I was wearing flats so I had to poke him in the ribs to get him to look down at me so I could glare at him. “Are you kidding me? I’m not the one who wanted a fake tree.”
“Well, it certainly wasn’t my idea.” he smiled and walked towards the food.
It must be nice to be him and be able to eat after telling such a whopper. Was it possible he had caught some virus that had wiped from his memory our trauma drama Christmas tree traditions?
First was the nagging; days turned into weeks as I tried to get him to set a date that was convenient with him and when the whole family could come together to get the tree; preferably, some time before the season ended. Rick runs on his own calendar; one with endless days of about forty-five hours each.
After we got the tree we waited another eternity for him to get the stand built. A store bought one was somehow never big enough.
Thanks to his mother, he entertained us with a tradition from his childhood. Once the tree was up, we were privileged to wait until the wee hours of the morning for him to drill holes and wire branches into perceived blank spots for the perfectly shaped tree.

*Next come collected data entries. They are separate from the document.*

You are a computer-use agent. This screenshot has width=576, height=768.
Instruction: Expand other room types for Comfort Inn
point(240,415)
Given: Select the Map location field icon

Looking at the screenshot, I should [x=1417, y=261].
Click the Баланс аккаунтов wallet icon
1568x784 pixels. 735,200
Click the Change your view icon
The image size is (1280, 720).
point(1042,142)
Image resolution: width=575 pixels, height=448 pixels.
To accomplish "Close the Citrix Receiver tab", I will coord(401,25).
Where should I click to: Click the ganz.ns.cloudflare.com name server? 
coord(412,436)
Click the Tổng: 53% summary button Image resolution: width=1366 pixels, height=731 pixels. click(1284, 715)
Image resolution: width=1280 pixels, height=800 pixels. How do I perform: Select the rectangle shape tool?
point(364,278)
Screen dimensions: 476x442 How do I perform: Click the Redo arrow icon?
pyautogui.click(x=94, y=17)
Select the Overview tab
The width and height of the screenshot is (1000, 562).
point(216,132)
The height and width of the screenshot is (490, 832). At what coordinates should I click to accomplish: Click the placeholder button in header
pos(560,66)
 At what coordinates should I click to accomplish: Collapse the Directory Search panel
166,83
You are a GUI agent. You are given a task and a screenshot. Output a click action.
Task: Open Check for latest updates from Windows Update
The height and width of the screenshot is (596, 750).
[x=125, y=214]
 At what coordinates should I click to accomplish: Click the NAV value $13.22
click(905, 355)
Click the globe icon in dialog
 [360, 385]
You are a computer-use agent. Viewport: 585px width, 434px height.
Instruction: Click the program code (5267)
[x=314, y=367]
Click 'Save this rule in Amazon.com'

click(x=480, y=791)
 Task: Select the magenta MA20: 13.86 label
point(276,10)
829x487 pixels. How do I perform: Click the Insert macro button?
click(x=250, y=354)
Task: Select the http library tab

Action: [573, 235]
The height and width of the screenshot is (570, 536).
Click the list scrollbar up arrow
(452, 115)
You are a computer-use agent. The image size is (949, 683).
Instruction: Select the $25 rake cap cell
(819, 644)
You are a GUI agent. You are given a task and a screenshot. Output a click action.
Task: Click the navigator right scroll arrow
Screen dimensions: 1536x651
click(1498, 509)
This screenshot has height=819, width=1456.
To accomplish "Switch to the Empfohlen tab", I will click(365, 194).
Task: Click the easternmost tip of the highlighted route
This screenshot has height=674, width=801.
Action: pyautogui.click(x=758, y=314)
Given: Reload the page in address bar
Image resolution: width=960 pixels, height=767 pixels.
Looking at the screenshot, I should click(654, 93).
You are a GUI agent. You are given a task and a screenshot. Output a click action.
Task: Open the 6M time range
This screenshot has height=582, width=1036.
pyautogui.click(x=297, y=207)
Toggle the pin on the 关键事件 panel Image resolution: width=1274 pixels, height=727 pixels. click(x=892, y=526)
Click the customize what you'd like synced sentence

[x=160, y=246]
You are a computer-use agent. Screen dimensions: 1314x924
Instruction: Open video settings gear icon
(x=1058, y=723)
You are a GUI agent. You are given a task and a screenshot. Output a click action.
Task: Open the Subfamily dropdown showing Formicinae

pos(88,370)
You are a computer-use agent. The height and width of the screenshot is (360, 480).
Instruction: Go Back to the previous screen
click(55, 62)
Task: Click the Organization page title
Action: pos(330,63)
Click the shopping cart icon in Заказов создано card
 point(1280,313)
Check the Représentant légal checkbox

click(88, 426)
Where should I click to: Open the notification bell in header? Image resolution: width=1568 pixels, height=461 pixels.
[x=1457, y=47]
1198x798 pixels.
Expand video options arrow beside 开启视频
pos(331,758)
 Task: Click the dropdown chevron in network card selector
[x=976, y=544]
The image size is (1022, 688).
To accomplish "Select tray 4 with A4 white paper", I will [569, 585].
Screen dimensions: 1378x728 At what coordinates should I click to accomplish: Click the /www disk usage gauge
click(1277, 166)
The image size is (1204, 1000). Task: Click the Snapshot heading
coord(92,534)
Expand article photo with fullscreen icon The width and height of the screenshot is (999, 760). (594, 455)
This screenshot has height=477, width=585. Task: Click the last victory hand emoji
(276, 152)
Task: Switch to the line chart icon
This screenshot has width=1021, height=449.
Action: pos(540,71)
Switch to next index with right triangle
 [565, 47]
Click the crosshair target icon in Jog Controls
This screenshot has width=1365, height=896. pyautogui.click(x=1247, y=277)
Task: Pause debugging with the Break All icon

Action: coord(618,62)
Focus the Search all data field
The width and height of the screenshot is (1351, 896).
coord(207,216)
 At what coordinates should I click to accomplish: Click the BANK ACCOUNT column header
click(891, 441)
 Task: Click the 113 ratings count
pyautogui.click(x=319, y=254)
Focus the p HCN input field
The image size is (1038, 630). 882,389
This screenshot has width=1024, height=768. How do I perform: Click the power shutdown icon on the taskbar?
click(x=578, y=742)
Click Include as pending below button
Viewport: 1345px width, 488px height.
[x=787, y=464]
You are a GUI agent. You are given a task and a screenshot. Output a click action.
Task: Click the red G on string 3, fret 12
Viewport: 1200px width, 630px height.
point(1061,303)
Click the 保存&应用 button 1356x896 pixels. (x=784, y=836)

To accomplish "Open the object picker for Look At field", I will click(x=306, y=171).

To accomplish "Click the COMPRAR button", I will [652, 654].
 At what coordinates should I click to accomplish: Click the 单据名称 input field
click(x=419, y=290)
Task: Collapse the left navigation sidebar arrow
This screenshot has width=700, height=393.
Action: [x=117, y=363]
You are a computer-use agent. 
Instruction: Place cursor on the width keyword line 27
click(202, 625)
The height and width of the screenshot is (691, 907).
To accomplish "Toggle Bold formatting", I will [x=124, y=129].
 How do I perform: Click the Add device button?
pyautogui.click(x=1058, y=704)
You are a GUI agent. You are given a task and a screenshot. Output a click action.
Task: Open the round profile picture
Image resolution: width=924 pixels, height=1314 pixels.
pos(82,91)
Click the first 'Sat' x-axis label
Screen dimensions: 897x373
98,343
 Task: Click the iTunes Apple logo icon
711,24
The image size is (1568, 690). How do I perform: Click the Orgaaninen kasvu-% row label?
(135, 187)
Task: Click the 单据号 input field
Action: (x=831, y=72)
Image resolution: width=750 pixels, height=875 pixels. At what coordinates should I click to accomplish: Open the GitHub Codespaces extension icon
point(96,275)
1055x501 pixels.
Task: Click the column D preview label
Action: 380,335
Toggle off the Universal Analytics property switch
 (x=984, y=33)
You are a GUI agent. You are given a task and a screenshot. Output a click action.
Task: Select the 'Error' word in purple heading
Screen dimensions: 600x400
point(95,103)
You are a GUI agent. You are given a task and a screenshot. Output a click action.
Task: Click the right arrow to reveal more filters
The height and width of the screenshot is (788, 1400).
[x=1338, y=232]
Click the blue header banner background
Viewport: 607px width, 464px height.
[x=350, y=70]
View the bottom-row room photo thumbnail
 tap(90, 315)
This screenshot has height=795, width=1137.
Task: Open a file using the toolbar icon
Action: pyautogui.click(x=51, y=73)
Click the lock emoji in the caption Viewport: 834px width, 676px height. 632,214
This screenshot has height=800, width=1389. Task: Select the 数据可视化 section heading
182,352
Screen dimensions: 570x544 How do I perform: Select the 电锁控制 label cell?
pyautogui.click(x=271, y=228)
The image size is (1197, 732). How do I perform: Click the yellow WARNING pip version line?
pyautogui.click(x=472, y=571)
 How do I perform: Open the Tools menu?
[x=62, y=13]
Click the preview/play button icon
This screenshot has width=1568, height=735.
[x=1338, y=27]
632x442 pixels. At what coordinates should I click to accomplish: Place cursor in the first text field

Every year I envisioned a happy little family like the kind they have on TV, all smiling over cups of hot chocolate and cider while we strung popcorn and cranberries.
By the time I finished untangling the lights and the kids were swimming in hot chocolate, and running through the popcorn blizzard that had blown through the house, Rick was tired and ready to hang himself with the lights. Forget about hanging them on the tree.
It was a darn safe bet that I wasn’t going to climb up and down on a chair three thousand times trying to hang them when he was tall enough to reach the top of the tree with little effort. Who asked him to be Michael Angelo and sculpt the dang thing anyway?
When the tree was finally decorated Rick took up the roll of nagging. Everyday I was grilled about the dangers of fire. Did I water the tree? Was I sure? Did I know how thirsty a tree was? How do I know the dog didn’t drink the water? No, I was smaller and closer to the ground than he was so it was obviously my job to check the water level.
The nagging never stopped. Did I have to have the lights on all day long? Had I checked to see if the needles were breaking in half yet? Then, to prove that he was the more annoying of the two of us he would jab me in the ribs just as I was dozing off to be sure I had turned the outside lights off too.
Of course I had turned off the lights, which, by the way,I had strung at great pesonal peril, all by myself. However, I had to haul myself out of bed so his highness could get enough sleep to build up enough energy to contine the strenous act of working his jaws the next day.
On a good year we enjoyed these festivities for two to three weeks before the ‘when do we take the tree down’ party began.
I wanted it gone the day after New Years. Rick was all for two days after Christmas. Apparently that was the day the needles all fell off and the tree was practically a stick.
We usually ended up pulling the decorations off the naked branches the morning of New Years Eve.
Our tree traditions always ended with Rick wading through the pine needles and badgering me on how we should get a fake tree while I nagged him for the next several months about just when he was going to take the tree off the front lawn and to the dump.
Maybe he is right. We should get a real tree. I miss those traditions.